The teachers' strike took place at a time when bosses
and politicians were jittery about their fates, as the
capitalist class tried a third time to impose the
neoliberal economic policies. This was reflected in the
repression that the teachers faced.
On June 21, elite police units stormed the UNE offices
in Quito and arrested UNE President Aracely Moreno. Eleven
other union leaders were also arrested in a major
sweep.
In the face of this repression, 200 teachers and their
supporters launched a hunger strike to demand the
unionists' release. The leaders were released as part of
the strike settlement.
SOUTH KOREA
Riot police attack
strikes
South Korea's government unleashed its notorious riot
police on striking workers June 29. Over 2,000 riot police
stormed the Lotte Hotel in Seoul, where workers had been on
strike for three weeks. Over 1,100 workers were
arrested.
The workers were fighting to win full-time status at the
hotel. The number of workers employed in part-time
positions has soared since the 1998 financial crisis in
south Korea. Workers were also asking to raise the
compulsory retirement age so that older workers could
continue to provide money for their families.
Days after the attack at the Lotte Hotel, the government
again mobilized riot police to attack strikers at the
National Health Insurance Corporation in Seoul. The workers
struck on June 28 for better wages and to get the company
to hire more workers.
On June 30, the 2,000 workers detained the NHIC's
chairperson, offering to release him when their demands
were met. Instead, the government mobilized 3,000 riot
police for an assault on the corporation's
headquarters.
Cops poured through the front doors as well as through
seventh-story windows in the July 1 operation. Sixteen
hundred workers were arrested in that assault.

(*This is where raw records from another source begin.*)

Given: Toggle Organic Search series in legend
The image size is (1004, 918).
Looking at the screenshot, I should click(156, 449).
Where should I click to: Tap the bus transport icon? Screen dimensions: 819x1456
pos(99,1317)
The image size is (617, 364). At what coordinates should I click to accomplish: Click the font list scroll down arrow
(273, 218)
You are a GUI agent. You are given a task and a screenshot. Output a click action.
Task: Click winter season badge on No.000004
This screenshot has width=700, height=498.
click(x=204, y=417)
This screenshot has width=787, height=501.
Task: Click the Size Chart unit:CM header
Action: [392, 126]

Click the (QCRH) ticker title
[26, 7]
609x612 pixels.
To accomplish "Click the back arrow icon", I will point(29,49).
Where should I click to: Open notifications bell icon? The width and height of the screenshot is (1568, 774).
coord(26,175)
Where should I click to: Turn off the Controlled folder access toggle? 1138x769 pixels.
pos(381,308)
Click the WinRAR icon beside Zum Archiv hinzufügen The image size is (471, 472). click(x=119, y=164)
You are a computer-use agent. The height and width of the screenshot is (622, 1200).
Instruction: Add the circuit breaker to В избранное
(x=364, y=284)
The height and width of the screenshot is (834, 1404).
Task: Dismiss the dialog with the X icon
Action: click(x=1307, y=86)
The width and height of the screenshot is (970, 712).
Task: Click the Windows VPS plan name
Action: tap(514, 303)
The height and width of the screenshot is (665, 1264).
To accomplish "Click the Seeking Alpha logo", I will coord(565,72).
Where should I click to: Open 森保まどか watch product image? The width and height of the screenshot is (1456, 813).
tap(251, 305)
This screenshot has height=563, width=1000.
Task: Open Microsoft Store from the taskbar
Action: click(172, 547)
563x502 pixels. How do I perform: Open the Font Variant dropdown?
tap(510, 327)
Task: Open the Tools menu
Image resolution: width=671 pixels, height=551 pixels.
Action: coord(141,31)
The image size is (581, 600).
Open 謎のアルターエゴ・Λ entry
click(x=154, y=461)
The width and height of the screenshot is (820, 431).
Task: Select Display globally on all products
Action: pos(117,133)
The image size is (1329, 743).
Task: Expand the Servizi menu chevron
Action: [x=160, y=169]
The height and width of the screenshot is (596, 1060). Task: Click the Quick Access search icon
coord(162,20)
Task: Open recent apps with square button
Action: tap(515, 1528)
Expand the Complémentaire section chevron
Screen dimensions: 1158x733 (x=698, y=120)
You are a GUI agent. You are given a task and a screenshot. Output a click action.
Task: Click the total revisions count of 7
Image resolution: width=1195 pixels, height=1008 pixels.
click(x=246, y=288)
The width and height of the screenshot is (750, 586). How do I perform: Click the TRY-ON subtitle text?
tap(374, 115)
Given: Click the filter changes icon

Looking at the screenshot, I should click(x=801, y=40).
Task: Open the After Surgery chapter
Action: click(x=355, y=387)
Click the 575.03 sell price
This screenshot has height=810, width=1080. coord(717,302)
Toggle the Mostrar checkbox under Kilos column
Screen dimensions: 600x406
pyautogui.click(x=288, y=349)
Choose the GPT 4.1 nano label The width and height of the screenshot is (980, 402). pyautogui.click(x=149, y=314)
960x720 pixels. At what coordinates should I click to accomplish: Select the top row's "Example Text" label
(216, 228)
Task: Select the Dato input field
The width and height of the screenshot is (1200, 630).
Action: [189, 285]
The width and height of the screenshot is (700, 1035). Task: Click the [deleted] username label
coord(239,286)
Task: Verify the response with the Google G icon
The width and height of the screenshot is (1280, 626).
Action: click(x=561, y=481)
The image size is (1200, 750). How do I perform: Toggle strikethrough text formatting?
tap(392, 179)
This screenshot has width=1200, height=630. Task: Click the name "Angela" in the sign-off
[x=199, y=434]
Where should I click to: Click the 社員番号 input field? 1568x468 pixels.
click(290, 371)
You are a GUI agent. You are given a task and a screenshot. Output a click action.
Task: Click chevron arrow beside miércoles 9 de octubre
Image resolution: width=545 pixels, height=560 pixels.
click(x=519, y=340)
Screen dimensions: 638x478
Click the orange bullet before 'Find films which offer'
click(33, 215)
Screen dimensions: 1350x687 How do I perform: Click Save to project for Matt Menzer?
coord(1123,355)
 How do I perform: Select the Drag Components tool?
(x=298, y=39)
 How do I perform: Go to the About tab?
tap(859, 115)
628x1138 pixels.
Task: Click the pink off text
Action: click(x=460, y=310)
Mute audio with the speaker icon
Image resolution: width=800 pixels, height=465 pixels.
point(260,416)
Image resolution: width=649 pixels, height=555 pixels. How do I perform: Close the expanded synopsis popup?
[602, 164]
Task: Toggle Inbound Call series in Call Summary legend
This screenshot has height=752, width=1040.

The Korean Confederation of Trade Unions staged several
protests against the brutal police assaults. A KCTU
statement blamed the attacks on the U.S.-backed south
Korean government's need to make a show of force on two
fronts: "an effort to create a semblance of social unity"
in talks with the Democratic People's Republic of Korea and
against the south's working class.
Doctors recently won a weeklong strike, prompting
criticism from bosses and bankers against capitulation in
the face of the workers' demands.
Bosses are clearly worried by a new round of workers'
protests. Bank workers have threatened to strike on July
11. Strikes have increased by nearly 30 percent this year,
according to the south's Ministry of Labor, and both the
KCTU and the Federation of Korean Trade Unions have
threatened general strikes in the coming months.
BRAZIL
Massive gay pride
demonstration
At least 120,000 people joined the Gay Pride Parade in
Sao Paolo, Brazil, on June 25, according to independent
journalist Rex Wockner. Slogans called for an end to hate
crimes.
"We are going to march so that people see how many of us
there are, how different we are from each other, and how
we're just like the rest of the world," according to a
parade pamphlet.
EUROPE
Lesbian, gay, bi,
trans pride
Huge demonstrations of gay pride across Europe pushed
for extending democratic rights for lesbian, gay, bi and
trans people.
A June 24 rally of 400,000 marched in Berlin's
Christopher Street Day Parade. The main demand, according
to independent journalist Rex Wockner, was passage of a
comprehensive registered partnership law.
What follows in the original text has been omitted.